A court has heard how a Lynn man died after taking a synthetic form of heroin which was 1,000 times more potent than the usual substance.
Police issued a warning about a dangerous batch of the drug circulating in the area following the death of Scott Chapman, 40, at his home last summer.
An inquest, held at the town’s magistrates court yesterday, was told a post-mortem examination concluded Mr Chapman had died from combined drug intoxication.
He had been found unresponsive in his flat in Minster Court, Hillington Square, late on the evening of June 17 last year by his partner.
He was subsequently taken to the Queen Elizabeth Hospital, where he died a short time later.

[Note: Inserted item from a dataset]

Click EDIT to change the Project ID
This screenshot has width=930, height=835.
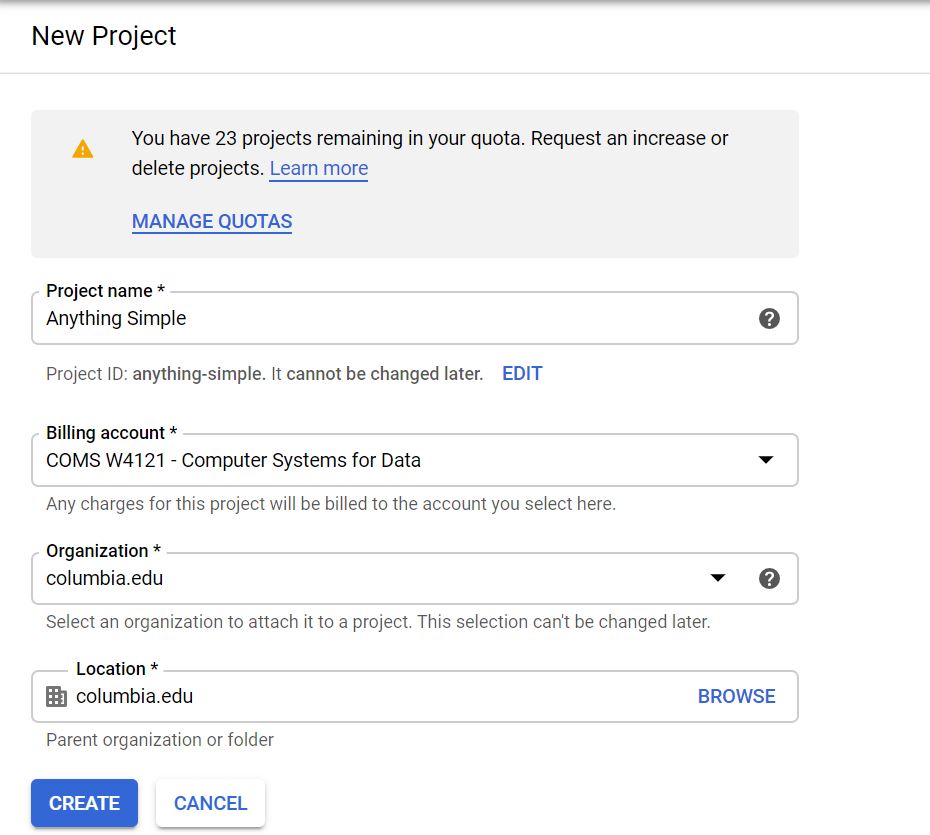click(x=522, y=374)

The inquest was told that Mr Chapman, who had a long history of drug use, had taken heroin with his partner during the evening, having bought it from a dealer in North Lynn earlier that day.
He then went into a bedroom to take a further dose shortly before he became ill.

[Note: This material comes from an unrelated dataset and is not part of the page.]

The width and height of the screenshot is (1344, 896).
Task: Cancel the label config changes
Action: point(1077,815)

A statement from Det Con Carl Ritchie, of Norfolk Police, which was read to the court, said Mr Chapman’s partner had noticed the drug unusually dried white when she smoked it with him earlier in the evening.
He said: “She questioned whether it had been cut with something.”

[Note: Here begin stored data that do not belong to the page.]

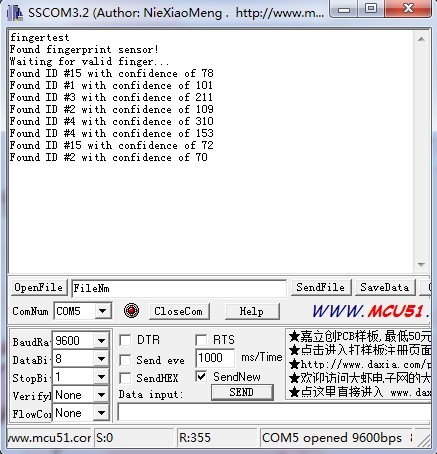437x454 pixels.
Task: Click the SEND button
Action: [x=242, y=392]
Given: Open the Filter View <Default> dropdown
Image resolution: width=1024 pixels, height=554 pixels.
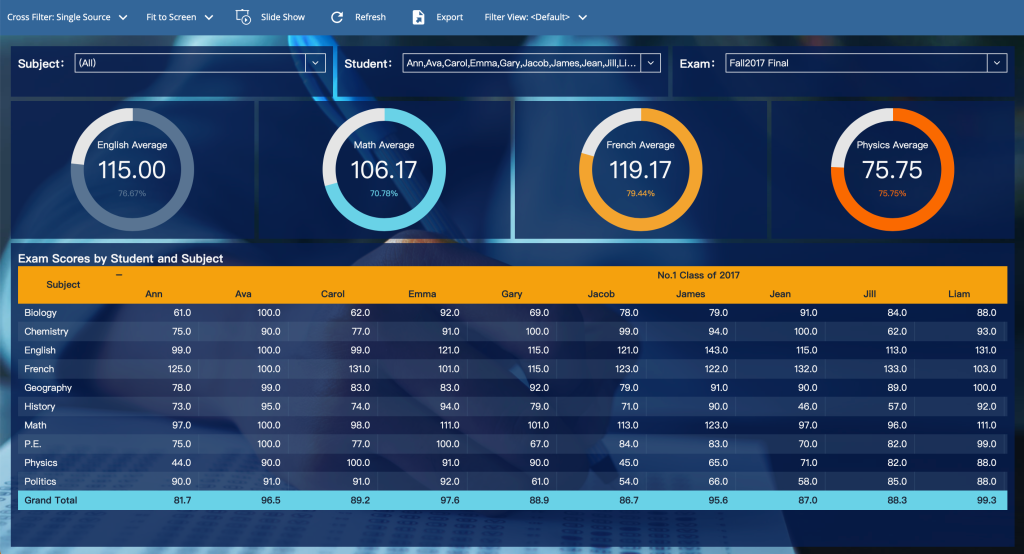Looking at the screenshot, I should click(x=535, y=17).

Two bags of brown powder, which were found in the property, contained caffeine, paracetamol, heroin and fluorofentanyl, a synthetic version of the class A drug.
The court heard fluorofentanyl is around 1,000 times more powerful than normal heroin.
Although it has been linked to a number of deaths in Europe and the United States, little is currently known about it in Britain, though doctors say it does increase the risk of death even in a “tolerant” heroin user.
Norfolk coroner Jacqueline Lake recorded a conclusion that Mr Chapman’s death had been drug-related.
She offered her sympathies to members of his family who attended the hearing.